Rees has worked with adaptations before, namely Mudbound, based on a 2008 novel written by Hillary Jordan. Writing the screenplay herself, she departed noticeably from the source material to add a personal varnish to the story. She infused stories of her own family’s history with sharecropping, making the characters’ lives her own. I have to imagine that the task of reworking an existing novel couldn’t have been that far out of her wheelhouse.

Since this is review first and a post-mortem second: Anne Hathaway plays a D.C. journo named Elena McMahon, pounding the keys at a fictional broadsheet in 1984 on the Central American beat. She’s up to her neck in the Sandinista/contra conflict in Nicaragua, attracting heat from a State Department spook (Ben Affleck) who would rather she keep her nose out of his business (Didion’s novel, while fictional, was based on the political reality of that era). She becomes entangled in a coincidental arms deal being struck by her father, a fading drunk played by Willem Dafoe, and she assumes responsibility for the arrangement. It brings her back to Nicaragua as she puts together the big picture behind who is supplying “vanished” munitions to the Contras.

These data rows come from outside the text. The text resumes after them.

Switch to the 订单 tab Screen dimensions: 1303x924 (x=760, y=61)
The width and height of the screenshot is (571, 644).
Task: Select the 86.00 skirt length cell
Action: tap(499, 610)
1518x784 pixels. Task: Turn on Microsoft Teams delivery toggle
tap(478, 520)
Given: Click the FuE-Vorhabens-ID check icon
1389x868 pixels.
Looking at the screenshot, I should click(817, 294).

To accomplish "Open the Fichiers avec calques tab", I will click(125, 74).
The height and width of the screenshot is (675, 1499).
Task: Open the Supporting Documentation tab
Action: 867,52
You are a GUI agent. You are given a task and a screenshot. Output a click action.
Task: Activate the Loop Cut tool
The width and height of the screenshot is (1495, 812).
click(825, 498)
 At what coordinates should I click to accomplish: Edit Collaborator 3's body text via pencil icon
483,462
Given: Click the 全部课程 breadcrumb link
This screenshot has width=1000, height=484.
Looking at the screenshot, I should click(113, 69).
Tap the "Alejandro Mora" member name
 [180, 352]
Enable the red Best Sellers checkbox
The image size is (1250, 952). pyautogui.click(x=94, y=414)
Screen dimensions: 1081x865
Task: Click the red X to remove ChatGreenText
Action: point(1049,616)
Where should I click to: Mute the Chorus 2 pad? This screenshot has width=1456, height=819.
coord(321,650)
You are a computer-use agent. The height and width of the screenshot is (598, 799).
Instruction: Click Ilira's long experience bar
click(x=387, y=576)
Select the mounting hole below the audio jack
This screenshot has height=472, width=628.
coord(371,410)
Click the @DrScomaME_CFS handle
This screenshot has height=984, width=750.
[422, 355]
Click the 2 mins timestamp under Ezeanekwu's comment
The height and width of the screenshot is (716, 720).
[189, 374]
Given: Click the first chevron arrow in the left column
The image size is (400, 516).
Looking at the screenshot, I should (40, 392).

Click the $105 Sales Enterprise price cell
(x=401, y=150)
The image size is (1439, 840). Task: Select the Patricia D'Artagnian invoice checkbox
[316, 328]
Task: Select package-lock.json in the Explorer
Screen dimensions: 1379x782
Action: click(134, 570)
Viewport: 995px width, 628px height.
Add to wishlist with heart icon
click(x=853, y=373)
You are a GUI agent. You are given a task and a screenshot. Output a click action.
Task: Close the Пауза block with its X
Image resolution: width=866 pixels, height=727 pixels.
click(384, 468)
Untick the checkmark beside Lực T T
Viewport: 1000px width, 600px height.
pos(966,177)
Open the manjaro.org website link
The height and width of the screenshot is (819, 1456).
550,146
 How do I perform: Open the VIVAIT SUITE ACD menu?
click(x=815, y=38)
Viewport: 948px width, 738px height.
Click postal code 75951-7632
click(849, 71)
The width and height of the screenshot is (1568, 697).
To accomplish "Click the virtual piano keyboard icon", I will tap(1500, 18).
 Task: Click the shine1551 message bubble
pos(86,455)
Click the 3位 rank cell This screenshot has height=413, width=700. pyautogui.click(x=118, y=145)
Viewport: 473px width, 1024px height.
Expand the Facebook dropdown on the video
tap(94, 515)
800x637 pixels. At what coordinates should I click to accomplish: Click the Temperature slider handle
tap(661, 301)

This is verdant soil to grow a movie from – you have tradecraft, the dirty wars of the 1980s, gun runners, depraved juntas, suitcases filled with cocaine, propeller planes rolling on dirt landing strips carved into the middle of the jungle – but nothing comes of it. It almost becomes harder to NOT make a good movie from these ingredients than it would be to succeed.

The movie’s problem isn’t Hathaway, even though she’s on cold streak (The Hustle and Serenity were her last two films). She’s canny enough an actor to find something in each character she plays to personalize the performance. Her ability to play this committed reporter gets bogged down in needless voiceover (based verbatim on Didion’s prose, which should not be lifted directly from the page to screen) and endless exposition. 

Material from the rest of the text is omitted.